The young Soviet cinema was gathering the experience revolutionary reality, of first experiments (Vertov), of first systematic ventures (Kuleshov) in preparation for that unprecedented explosion in the latter half of the ‘twenties, when it was to become an independent, mature, original art, immediately gaining world recognition.

Great filmmakers often disagree. Tarkovsky thought Eisenstein’s overemphasis on editing was misplaced, as all arts have editing; so montage, in his mind, did not define cinema, but rather time did. Art is subjective and different perspectives lead to personal and unique works. Vertov acknowledged he was experimenting in title to The Man with a Movie Camera, so as he wrote (both scripts and theory), shot and cut he too developed his own ideas.

The Man with a Movie Camera (1929)

This idea took root after he had seen, and decided to respond to, Berlin: Symphony of a Great City. What Vertov seeks that’s different he states straight from the outset:

Man with Movie Camera
A 6 reel record on film
Produced by VUFKU in 1929
Excerpt from a camera operator’s diary

Attention viewers:
This film is an experiment in cinematic communication of real events/
Without the help of intertitles/
Without the help of a story/
Without the help of theatre/

This experimental work aims at creating a truly international language of cinema based on its absolute separation from the language of theatre and literature.
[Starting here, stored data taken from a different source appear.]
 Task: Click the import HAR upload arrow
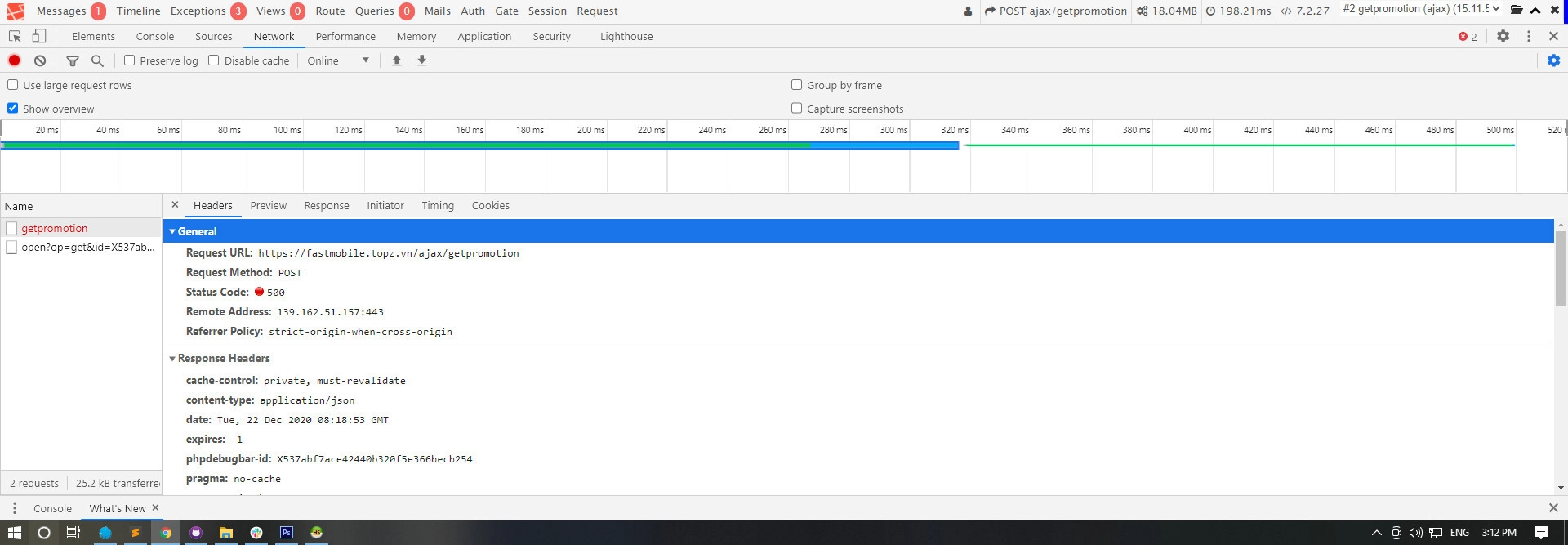coord(397,60)
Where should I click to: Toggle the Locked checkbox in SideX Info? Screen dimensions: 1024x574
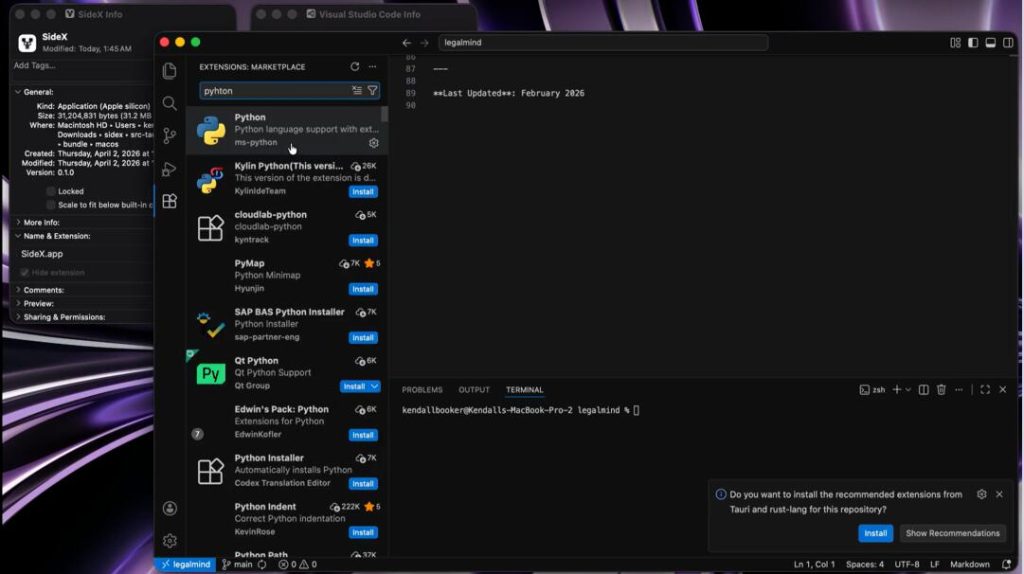click(51, 191)
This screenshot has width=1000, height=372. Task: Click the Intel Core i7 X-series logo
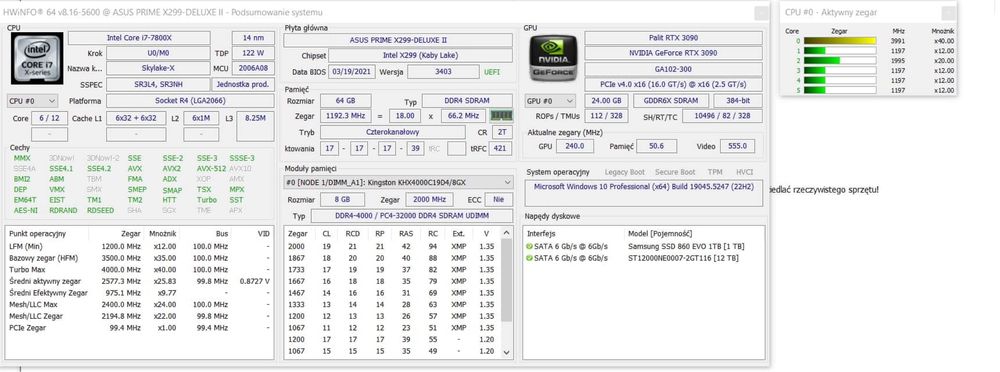point(37,58)
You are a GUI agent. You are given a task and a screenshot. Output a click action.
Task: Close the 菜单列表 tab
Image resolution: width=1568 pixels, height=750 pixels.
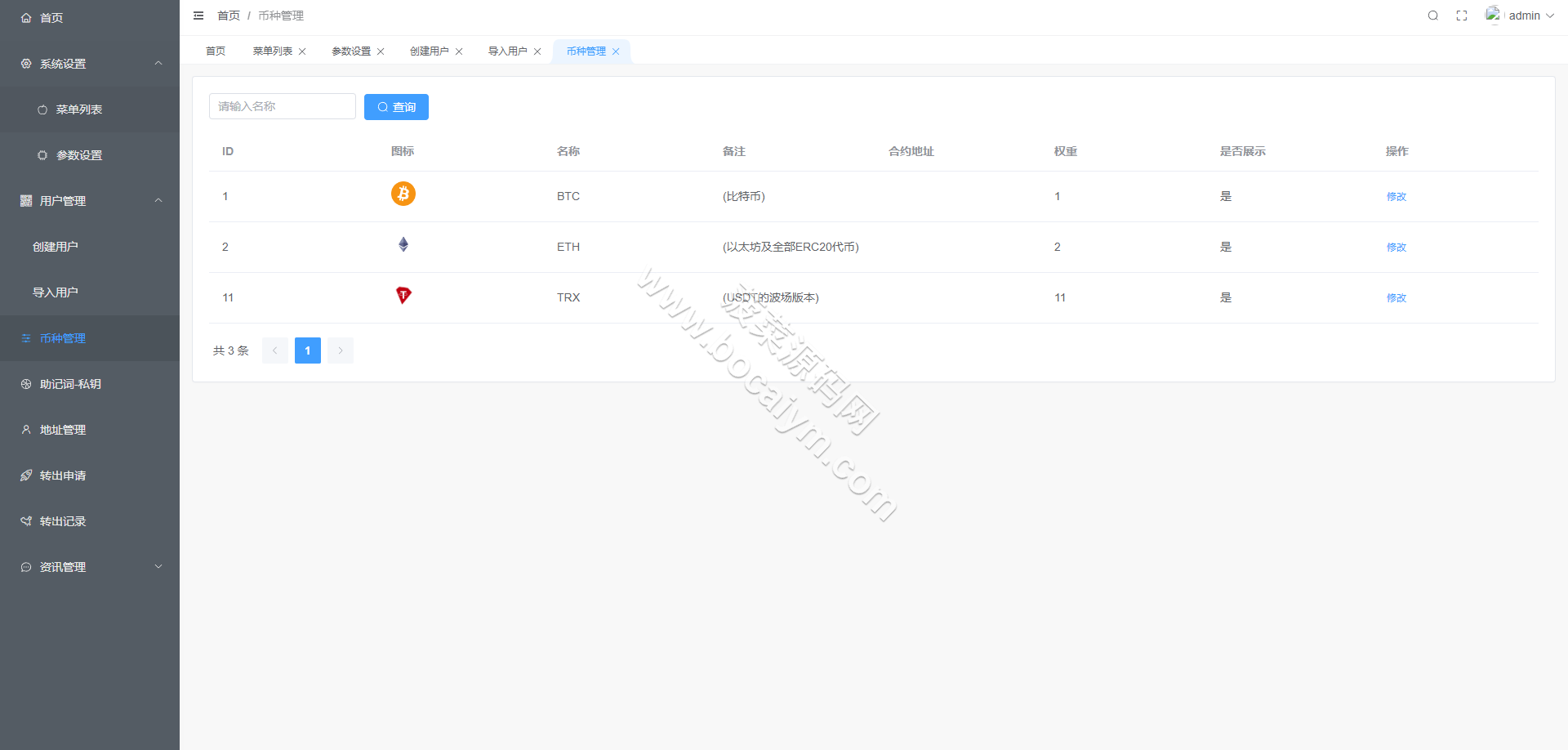302,51
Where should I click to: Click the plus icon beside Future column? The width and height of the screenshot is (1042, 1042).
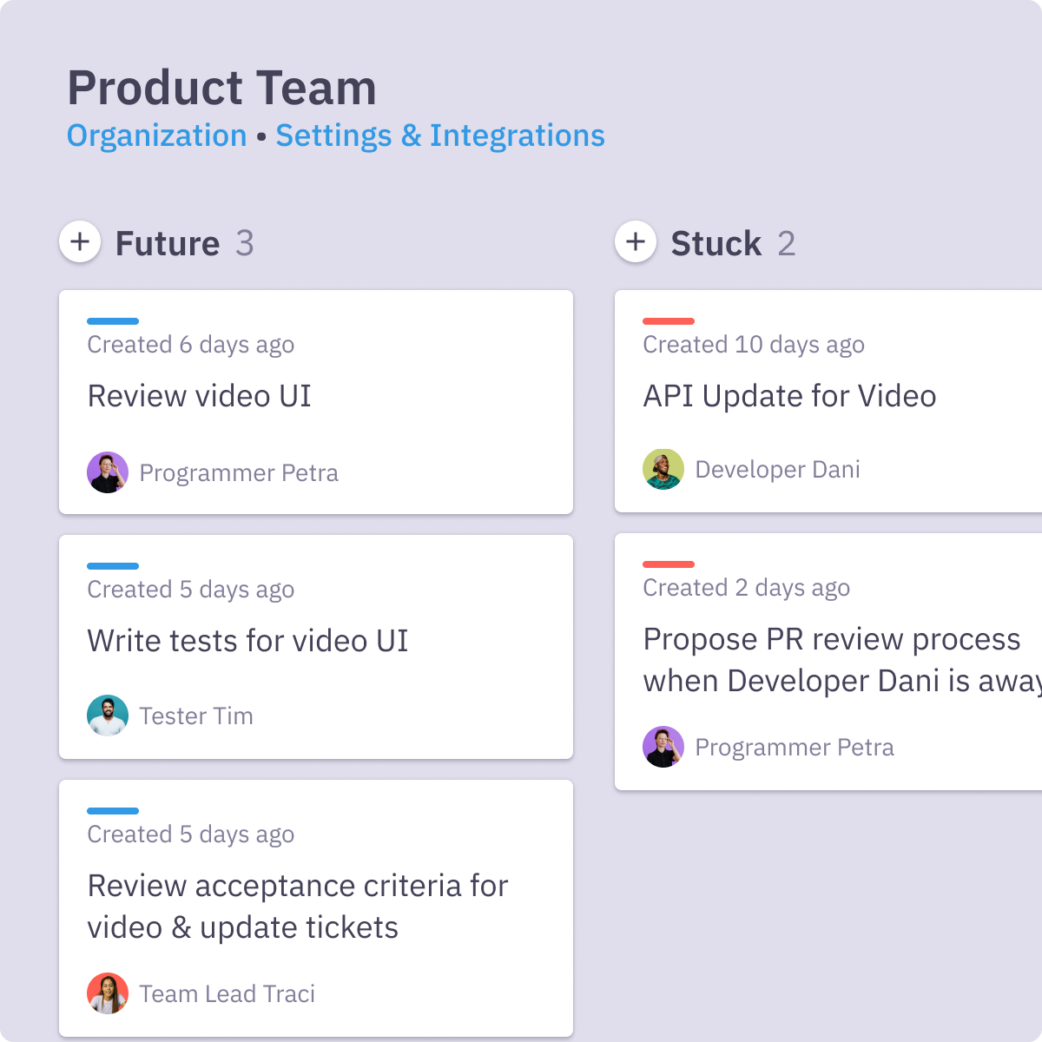(80, 242)
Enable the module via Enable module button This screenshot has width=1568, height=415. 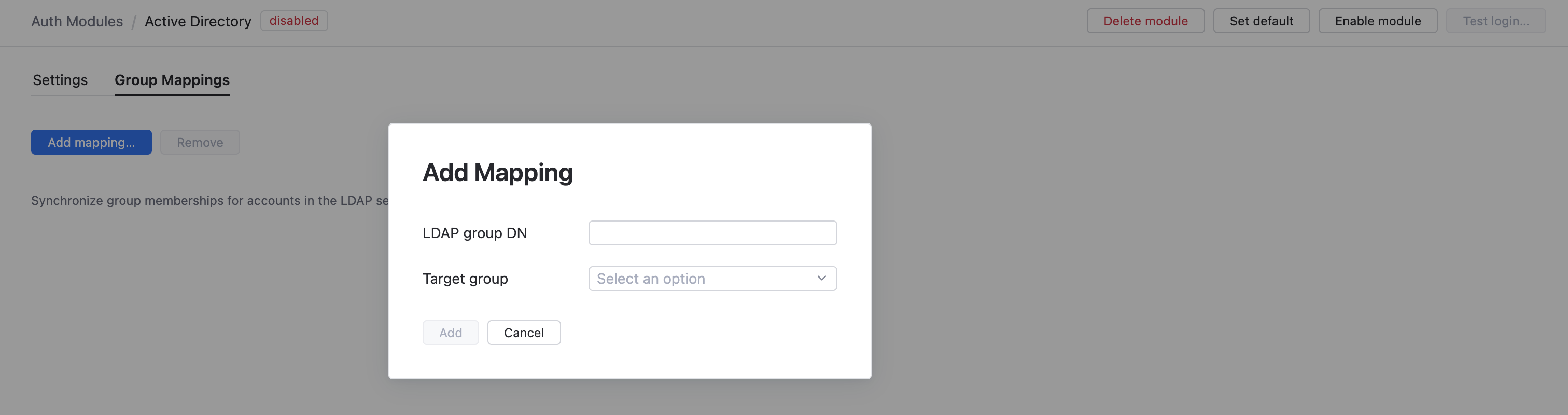pyautogui.click(x=1378, y=20)
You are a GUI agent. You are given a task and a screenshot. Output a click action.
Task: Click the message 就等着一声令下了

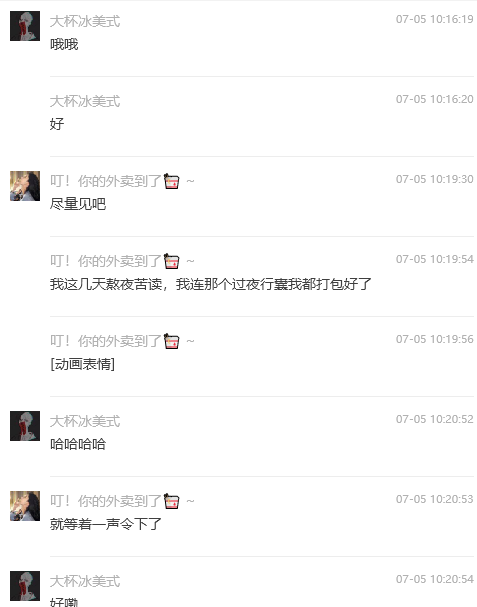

Author-supervisor experimenter
Dziga Vertov

With that in mind the mind instantly opens upon the start of the film. Yet it’s the creativity and positively kinetic nature of the film that makes it a unique experience. Yet, despite some of Eisenstein’s grumbling of the primitive nature of the trickery it’s not the party tricks, or the editing pattern that make this film standout, but the embodiment of statement; the visual unity created through theme that’s so clearly communicated.

Mast and Karwin put it best:

Like everyone else in society, the man with a movie camera has a job to do — his special work being to record and reveal the work of everyone else. And like everyone else in society, the man with the movie camera likes to play. Vertov allows the playful camera to dazzle us with accelerated motion split screens, superimpositions, stop-motion animation — demystifying the cinema even as it gives the audience the visual treats it came to the theater to enjoy. Grounded in daily life as much as in the theory and practice of cinema, this brilliantly reflective documentary renders cinema and life inseparable.

The only way in which the film relies on any other art-form (barring photography, of course) is in the use of music. Even upon its release it, like many other silents, was accompanied by a live orchestra. Since the silent days it has acquired many other scores to accentuate the cuts and changes in composition that this film has.

The Man with a Movie Camera (1929)

This is not to discredit the film in anyway. Music and film have always co-existed. Films need music. Especially this one cites Roger Ebert:

The experience of “Man With a Movie Camera” is unthinkable without the participation of music. Virtually every silent film was seen with music, if only from a single piano, accordion, or violin. The Mighty Wurlitzer, with its sound effects and different musical voices, was invented for movies.

This film seeks to unshackle cinema, and I feel it did, and most importantly it continues to do so as new viewers find it. For film, which relies on motion, both within the frame and in swapping those images out, the parameters must be challenged. Film was once a new toy, vibrant, irreverent and disrespected, looked down upon, and thus somewhat more unafraid to try things on for size. Yes, certain universal narrative precepts needed to be borrowed, but film needed to find its own voice with which to speak. Experiments like this one were crucial in developing that voice not only in documentary but in narrative cinema as well. This restless creative audacity is something that ought not be lost and held onto; the more fertile imaginations; the more impressionable viewers that catch a glimpse of this film the more possibilities the future of cinema has.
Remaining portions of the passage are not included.